⟨

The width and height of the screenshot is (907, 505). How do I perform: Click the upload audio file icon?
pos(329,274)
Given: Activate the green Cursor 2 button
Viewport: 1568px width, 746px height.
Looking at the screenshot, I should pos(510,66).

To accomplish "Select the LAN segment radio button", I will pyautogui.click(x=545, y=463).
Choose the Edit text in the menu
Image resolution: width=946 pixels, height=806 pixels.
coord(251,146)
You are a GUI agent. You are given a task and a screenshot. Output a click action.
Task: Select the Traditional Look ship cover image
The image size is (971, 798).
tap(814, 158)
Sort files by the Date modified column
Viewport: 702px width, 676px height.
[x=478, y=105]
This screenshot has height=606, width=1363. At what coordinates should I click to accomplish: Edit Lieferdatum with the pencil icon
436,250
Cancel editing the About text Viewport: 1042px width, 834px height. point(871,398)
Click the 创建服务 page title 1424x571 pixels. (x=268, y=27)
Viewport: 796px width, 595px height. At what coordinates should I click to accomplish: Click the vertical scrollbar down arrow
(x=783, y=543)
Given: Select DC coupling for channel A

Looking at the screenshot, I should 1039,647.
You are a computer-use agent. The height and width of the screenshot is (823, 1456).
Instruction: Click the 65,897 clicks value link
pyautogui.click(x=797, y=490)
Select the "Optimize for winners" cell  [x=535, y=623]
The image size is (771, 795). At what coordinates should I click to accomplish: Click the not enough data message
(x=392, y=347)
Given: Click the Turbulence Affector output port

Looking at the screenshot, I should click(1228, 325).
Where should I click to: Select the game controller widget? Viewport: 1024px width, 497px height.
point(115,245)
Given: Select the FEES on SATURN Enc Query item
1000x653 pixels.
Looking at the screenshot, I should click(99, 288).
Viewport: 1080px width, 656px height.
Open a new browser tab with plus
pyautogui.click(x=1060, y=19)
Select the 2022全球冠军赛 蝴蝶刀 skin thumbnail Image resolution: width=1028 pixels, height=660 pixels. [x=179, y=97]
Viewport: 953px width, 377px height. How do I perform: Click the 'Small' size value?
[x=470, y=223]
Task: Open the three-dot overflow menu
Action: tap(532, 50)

⟩

--- Instructions to follow ---
The data above must be restated word for word.

--- Task answer ---
The width and height of the screenshot is (907, 505). How do I perform: Click the upload audio file icon?
pos(329,274)
Given: Activate the green Cursor 2 button
Viewport: 1568px width, 746px height.
Looking at the screenshot, I should pos(510,66).

To accomplish "Select the LAN segment radio button", I will pyautogui.click(x=545, y=463).
Choose the Edit text in the menu
Image resolution: width=946 pixels, height=806 pixels.
coord(251,146)
You are a GUI agent. You are given a task and a screenshot. Output a click action.
Task: Select the Traditional Look ship cover image
The image size is (971, 798).
tap(814, 158)
Sort files by the Date modified column
Viewport: 702px width, 676px height.
[x=478, y=105]
This screenshot has height=606, width=1363. At what coordinates should I click to accomplish: Edit Lieferdatum with the pencil icon
436,250
Cancel editing the About text Viewport: 1042px width, 834px height. point(871,398)
Click the 创建服务 page title 1424x571 pixels. (x=268, y=27)
Viewport: 796px width, 595px height. At what coordinates should I click to accomplish: Click the vertical scrollbar down arrow
(x=783, y=543)
Given: Select DC coupling for channel A

Looking at the screenshot, I should 1039,647.
You are a computer-use agent. The height and width of the screenshot is (823, 1456).
Instruction: Click the 65,897 clicks value link
pyautogui.click(x=797, y=490)
Select the "Optimize for winners" cell  [x=535, y=623]
The image size is (771, 795). At what coordinates should I click to accomplish: Click the not enough data message
(x=392, y=347)
Given: Click the Turbulence Affector output port

Looking at the screenshot, I should click(1228, 325).
Where should I click to: Select the game controller widget? Viewport: 1024px width, 497px height.
point(115,245)
Given: Select the FEES on SATURN Enc Query item
1000x653 pixels.
Looking at the screenshot, I should click(99, 288).
Viewport: 1080px width, 656px height.
Open a new browser tab with plus
pyautogui.click(x=1060, y=19)
Select the 2022全球冠军赛 蝴蝶刀 skin thumbnail Image resolution: width=1028 pixels, height=660 pixels. [x=179, y=97]
Viewport: 953px width, 377px height. How do I perform: Click the 'Small' size value?
[x=470, y=223]
Task: Open the three-dot overflow menu
Action: tap(532, 50)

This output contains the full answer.